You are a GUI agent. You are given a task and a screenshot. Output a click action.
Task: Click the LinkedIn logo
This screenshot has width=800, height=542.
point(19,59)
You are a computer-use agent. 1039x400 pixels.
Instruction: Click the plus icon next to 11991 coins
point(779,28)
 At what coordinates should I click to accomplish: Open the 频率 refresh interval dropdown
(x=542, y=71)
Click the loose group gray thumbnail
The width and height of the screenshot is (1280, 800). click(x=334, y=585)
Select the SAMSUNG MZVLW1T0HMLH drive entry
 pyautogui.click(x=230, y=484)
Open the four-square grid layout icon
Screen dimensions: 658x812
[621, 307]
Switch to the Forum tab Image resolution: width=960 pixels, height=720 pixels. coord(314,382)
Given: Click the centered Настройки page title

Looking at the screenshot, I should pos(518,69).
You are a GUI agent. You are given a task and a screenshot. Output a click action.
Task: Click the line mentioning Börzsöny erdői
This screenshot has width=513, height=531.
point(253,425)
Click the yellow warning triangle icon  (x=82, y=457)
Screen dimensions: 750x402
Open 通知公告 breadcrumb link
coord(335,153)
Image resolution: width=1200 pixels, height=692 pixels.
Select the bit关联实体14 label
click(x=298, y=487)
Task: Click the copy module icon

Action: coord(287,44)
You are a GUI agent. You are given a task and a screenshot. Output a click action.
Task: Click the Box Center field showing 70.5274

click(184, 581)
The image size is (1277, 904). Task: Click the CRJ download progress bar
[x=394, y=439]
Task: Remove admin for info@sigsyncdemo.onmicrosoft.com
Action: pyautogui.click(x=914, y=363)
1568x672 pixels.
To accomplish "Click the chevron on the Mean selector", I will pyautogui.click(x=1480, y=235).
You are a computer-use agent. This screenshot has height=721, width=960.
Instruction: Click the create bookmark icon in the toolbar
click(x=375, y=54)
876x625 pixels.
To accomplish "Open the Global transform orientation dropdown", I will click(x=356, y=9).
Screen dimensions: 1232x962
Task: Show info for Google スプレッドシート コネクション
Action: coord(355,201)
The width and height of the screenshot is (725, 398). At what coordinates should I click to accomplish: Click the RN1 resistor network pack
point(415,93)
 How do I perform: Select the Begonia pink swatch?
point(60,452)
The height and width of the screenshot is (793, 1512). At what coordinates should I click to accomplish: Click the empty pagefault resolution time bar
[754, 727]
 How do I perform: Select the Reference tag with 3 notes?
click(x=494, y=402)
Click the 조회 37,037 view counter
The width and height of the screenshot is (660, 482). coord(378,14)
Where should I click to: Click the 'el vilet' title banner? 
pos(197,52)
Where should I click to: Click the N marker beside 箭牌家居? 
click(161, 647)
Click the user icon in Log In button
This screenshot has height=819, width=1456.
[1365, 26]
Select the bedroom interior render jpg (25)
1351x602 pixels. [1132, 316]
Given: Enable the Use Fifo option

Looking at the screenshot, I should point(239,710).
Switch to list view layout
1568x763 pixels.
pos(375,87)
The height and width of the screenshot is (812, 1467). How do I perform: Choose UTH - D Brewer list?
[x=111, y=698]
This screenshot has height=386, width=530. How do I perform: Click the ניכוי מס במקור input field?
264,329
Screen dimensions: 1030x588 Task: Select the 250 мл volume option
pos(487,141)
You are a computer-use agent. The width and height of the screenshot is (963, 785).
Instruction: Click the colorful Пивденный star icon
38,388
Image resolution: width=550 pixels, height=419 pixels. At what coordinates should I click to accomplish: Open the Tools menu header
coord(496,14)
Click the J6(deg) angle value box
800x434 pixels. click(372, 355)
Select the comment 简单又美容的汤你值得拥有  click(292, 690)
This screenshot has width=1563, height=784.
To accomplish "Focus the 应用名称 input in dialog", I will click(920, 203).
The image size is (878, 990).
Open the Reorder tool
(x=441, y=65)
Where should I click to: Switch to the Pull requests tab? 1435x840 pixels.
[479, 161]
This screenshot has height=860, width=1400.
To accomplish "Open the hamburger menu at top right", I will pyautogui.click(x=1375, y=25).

------------------------------------

What is required. Go through the material and write each line out again exactly.

Written answer.
You are a GUI agent. You are given a task and a screenshot. Output a click action.
Task: Click the LinkedIn logo
This screenshot has width=800, height=542.
point(19,59)
You are a computer-use agent. 1039x400 pixels.
Instruction: Click the plus icon next to 11991 coins
point(779,28)
 At what coordinates should I click to accomplish: Open the 频率 refresh interval dropdown
(x=542, y=71)
Click the loose group gray thumbnail
The width and height of the screenshot is (1280, 800). click(x=334, y=585)
Select the SAMSUNG MZVLW1T0HMLH drive entry
 pyautogui.click(x=230, y=484)
Open the four-square grid layout icon
Screen dimensions: 658x812
[621, 307]
Switch to the Forum tab Image resolution: width=960 pixels, height=720 pixels. coord(314,382)
Given: Click the centered Настройки page title

Looking at the screenshot, I should pos(518,69).
You are a GUI agent. You are given a task and a screenshot. Output a click action.
Task: Click the line mentioning Börzsöny erdői
This screenshot has width=513, height=531.
point(253,425)
Click the yellow warning triangle icon  (x=82, y=457)
Screen dimensions: 750x402
Open 通知公告 breadcrumb link
coord(335,153)
Image resolution: width=1200 pixels, height=692 pixels.
Select the bit关联实体14 label
click(x=298, y=487)
Task: Click the copy module icon

Action: coord(287,44)
You are a GUI agent. You are given a task and a screenshot. Output a click action.
Task: Click the Box Center field showing 70.5274

click(184, 581)
The image size is (1277, 904). Task: Click the CRJ download progress bar
[x=394, y=439]
Task: Remove admin for info@sigsyncdemo.onmicrosoft.com
Action: pyautogui.click(x=914, y=363)
1568x672 pixels.
To accomplish "Click the chevron on the Mean selector", I will pyautogui.click(x=1480, y=235).
You are a computer-use agent. This screenshot has height=721, width=960.
Instruction: Click the create bookmark icon in the toolbar
click(x=375, y=54)
876x625 pixels.
To accomplish "Open the Global transform orientation dropdown", I will click(x=356, y=9).
Screen dimensions: 1232x962
Task: Show info for Google スプレッドシート コネクション
Action: coord(355,201)
The width and height of the screenshot is (725, 398). At what coordinates should I click to accomplish: Click the RN1 resistor network pack
point(415,93)
 How do I perform: Select the Begonia pink swatch?
point(60,452)
The height and width of the screenshot is (793, 1512). At what coordinates should I click to accomplish: Click the empty pagefault resolution time bar
[754, 727]
 How do I perform: Select the Reference tag with 3 notes?
click(x=494, y=402)
Click the 조회 37,037 view counter
The width and height of the screenshot is (660, 482). coord(378,14)
Where should I click to: Click the 'el vilet' title banner? 
pos(197,52)
Where should I click to: Click the N marker beside 箭牌家居? 
click(161, 647)
Click the user icon in Log In button
This screenshot has height=819, width=1456.
[1365, 26]
Select the bedroom interior render jpg (25)
1351x602 pixels. [1132, 316]
Given: Enable the Use Fifo option

Looking at the screenshot, I should point(239,710).
Switch to list view layout
1568x763 pixels.
pos(375,87)
The height and width of the screenshot is (812, 1467). How do I perform: Choose UTH - D Brewer list?
[x=111, y=698]
This screenshot has height=386, width=530. How do I perform: Click the ניכוי מס במקור input field?
264,329
Screen dimensions: 1030x588 Task: Select the 250 мл volume option
pos(487,141)
You are a computer-use agent. The width and height of the screenshot is (963, 785).
Instruction: Click the colorful Пивденный star icon
38,388
Image resolution: width=550 pixels, height=419 pixels. At what coordinates should I click to accomplish: Open the Tools menu header
coord(496,14)
Click the J6(deg) angle value box
800x434 pixels. click(372, 355)
Select the comment 简单又美容的汤你值得拥有  click(292, 690)
This screenshot has width=1563, height=784.
To accomplish "Focus the 应用名称 input in dialog", I will click(920, 203).
The image size is (878, 990).
Open the Reorder tool
(x=441, y=65)
Where should I click to: Switch to the Pull requests tab? 1435x840 pixels.
[479, 161]
This screenshot has height=860, width=1400.
To accomplish "Open the hamburger menu at top right", I will pyautogui.click(x=1375, y=25).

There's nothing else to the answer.